▶ [What is asked] Copy each of the entries below word for word, leaving out the pictures.
--- START Records for the task ---
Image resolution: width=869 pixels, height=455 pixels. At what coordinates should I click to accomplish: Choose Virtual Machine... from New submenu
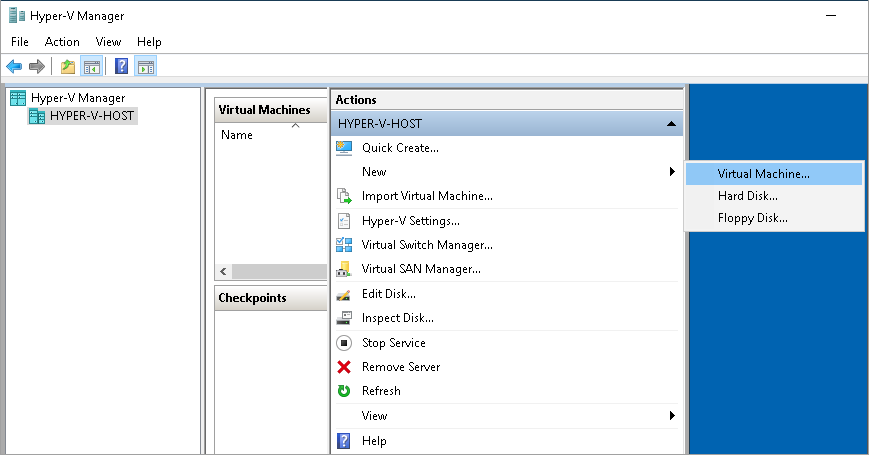point(763,173)
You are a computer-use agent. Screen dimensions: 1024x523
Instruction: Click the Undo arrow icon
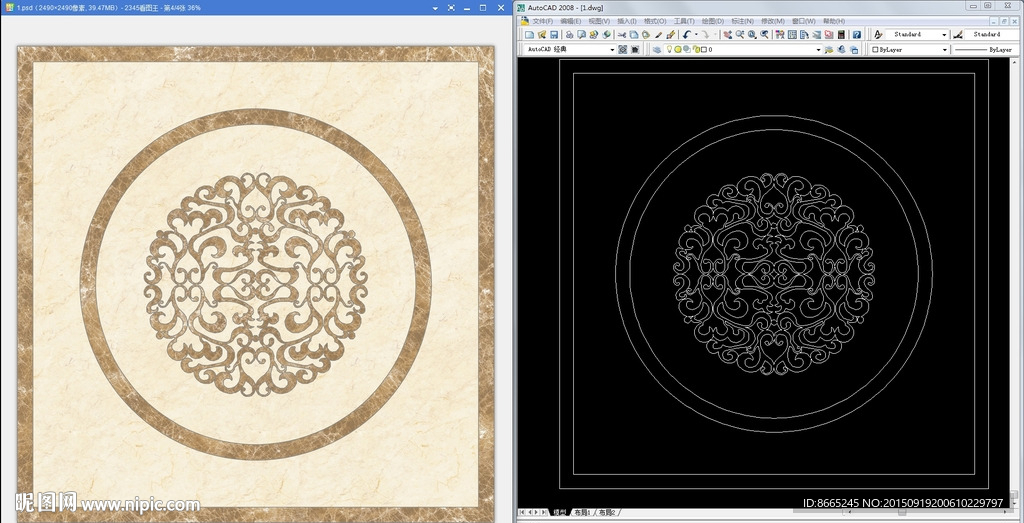[686, 34]
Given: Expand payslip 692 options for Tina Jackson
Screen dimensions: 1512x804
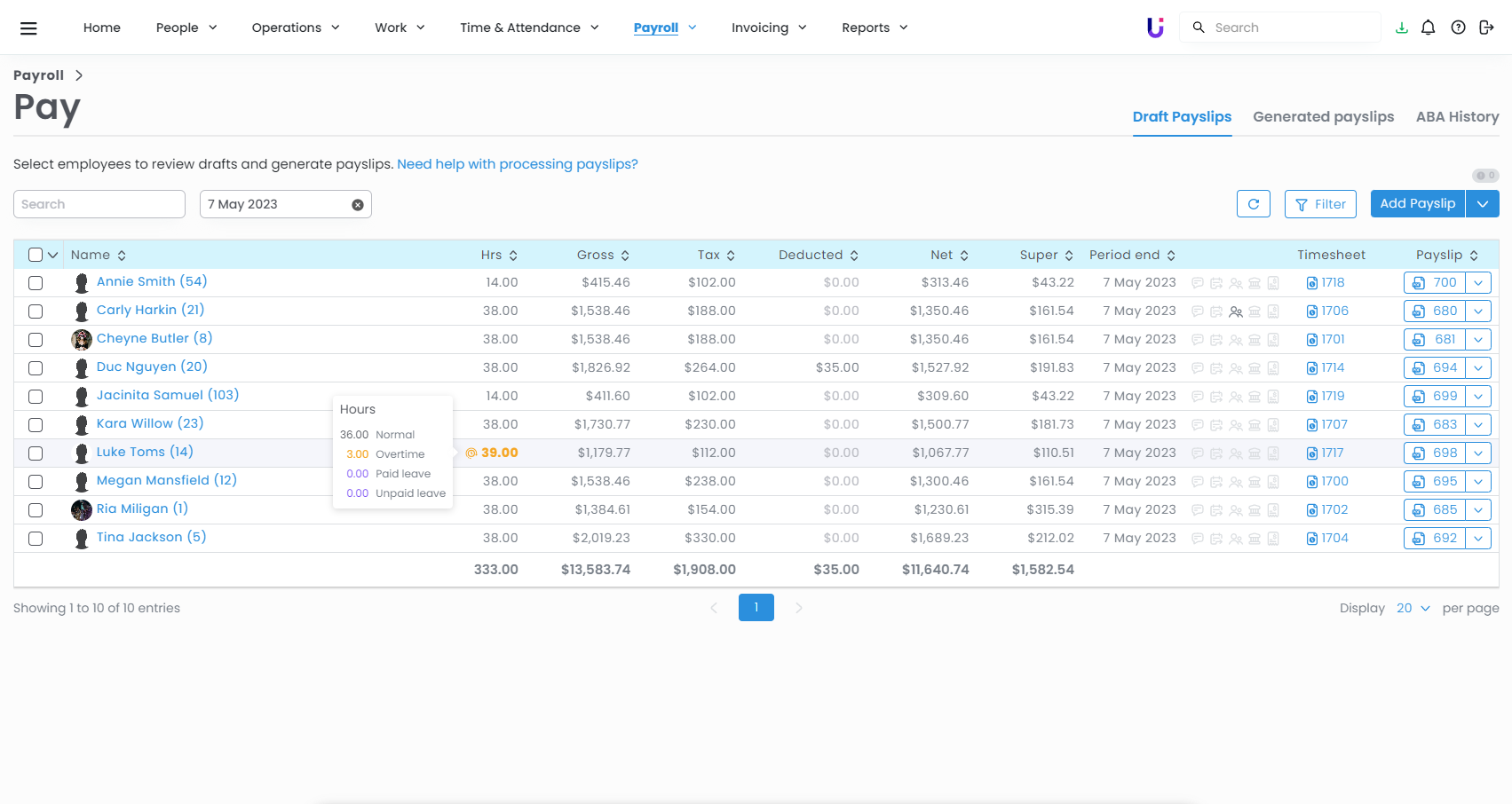Looking at the screenshot, I should coord(1478,539).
--- END Records for the task ---
▶ [Finished exercise]
Image resolution: width=869 pixels, height=455 pixels. At what coordinates should I click to accomplish: Choose Virtual Machine... from New submenu
point(763,173)
You are a computer-use agent. Screen dimensions: 1024x523
Instruction: Click the Undo arrow icon
[686, 34]
Given: Expand payslip 692 options for Tina Jackson
Screen dimensions: 1512x804
Looking at the screenshot, I should coord(1478,539).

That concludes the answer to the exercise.